All the men in it are young. None of them can have such a thing as a nerve. Anyone who betrays the faintest suspicion of one in his first flights is courteously but firmly returned to his regiment. In peace the airman sees this solid earth of ours as no one else sees it; and in war he makes acquaintance by day and night with all its new and strange aspects, amid every circumstance of danger and excitement, with death always at hand, his life staked, not only against the enemy and all his devices on land and above it, but against wind and cloud, against the treacheries of the very air itself.

In the midst of these conditions the fighting airman shoots, dodges, pursues, and dives, intent only on one thing, the destruction of his enemy, while the observer photographs, marks his map with every gun-emplacement, railway station, dump of food or ammunition, unconcerned by the flying shells or the strange dives and swoops of the machine.

But apart from active fighting, take such a common experience as what is called "a long reconnaissance." Pilot and observer receive their orders to reconnoitre "thoroughly" a certain area.

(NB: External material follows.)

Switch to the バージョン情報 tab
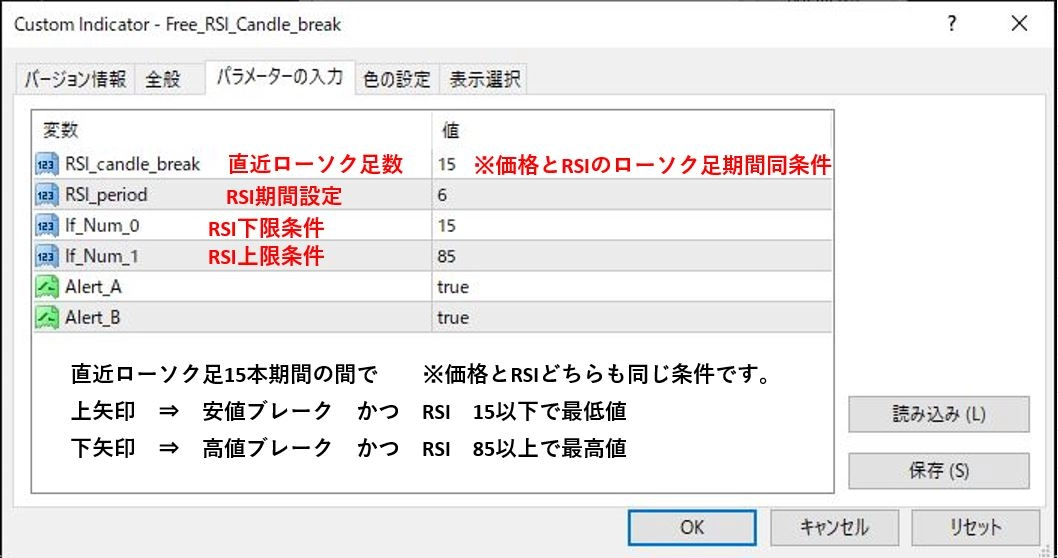1058x558 pixels. pyautogui.click(x=75, y=79)
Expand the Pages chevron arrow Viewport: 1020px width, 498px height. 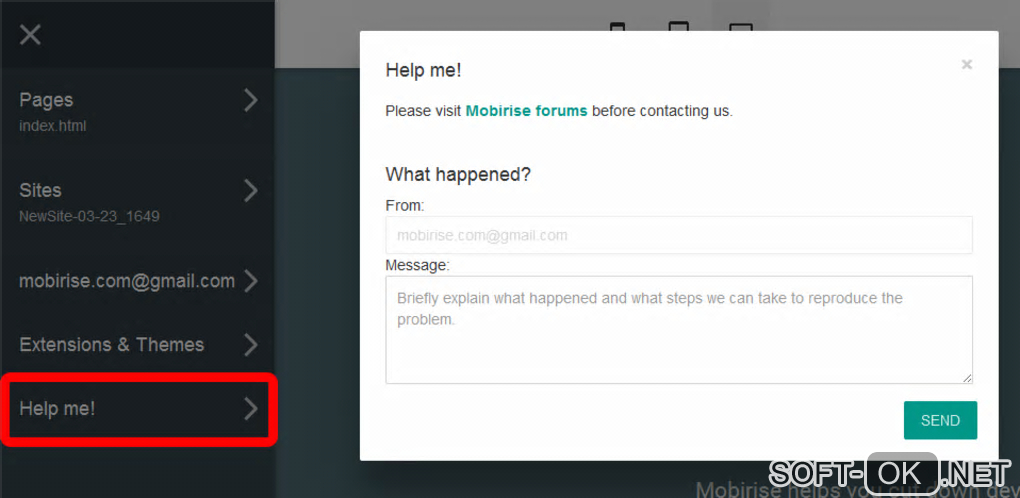(251, 100)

It may be winter, and the cold at the height of many thousand feet may be formidable indeed. No matter. The thing is done, and, after hours in the freezing air, the machine makes for home; through a winter evening, perhaps, as we saw the two splendid biplanes, near the northern section of the line, sailing far above our heads into the sunset, that first day of our journey. The reconnaissance is over, and here is the first-hand testimony of one who has taken part in many, as to what it means in endurance and fatigue:

"Both pilot and observer are stiff with the cold. In winter it is often necessary to help them out of the machine and attend to the chilled parts of the body to avoid frost-bite. Their faces are drawn with the continual strain. They are deaf from the roar of the engine. Their eyes are bloodshot, and their whole bodies are racked with every imaginable ache. For the next few hours they are good for nothing but rest, though sleep is generally hard to get. But before turning in the observer must make his report and hand it in to the proper quarter."

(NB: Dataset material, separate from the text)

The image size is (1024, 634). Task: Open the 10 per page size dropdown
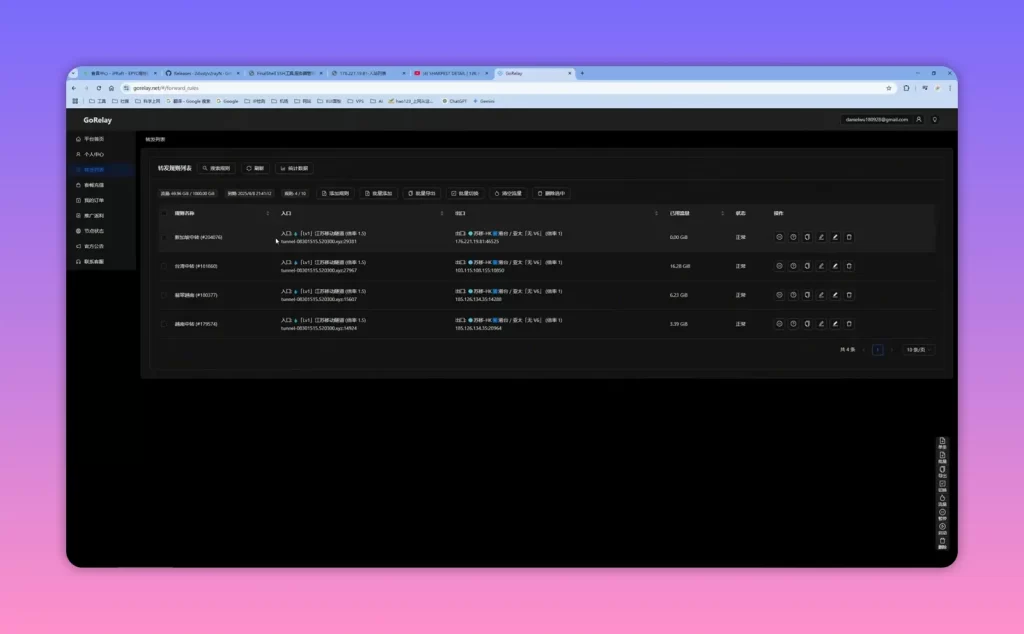pos(918,350)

So much for the nights which are rather for observation than fighting, though fighting constantly attends them. But the set battles in the air, squadron with squadron, man with man, the bombers in the centre, the fighting machines surrounding and protecting them, are becoming more wonderful, more daring, more complicated every month. "You'll see"—I recall once more the words of our Flight-Commander, spoken amid the noise and movement of a score of practising machines, five weeks before the battle of Arras—"when the great move begins we shall get the mastery again, as we did on the Somme."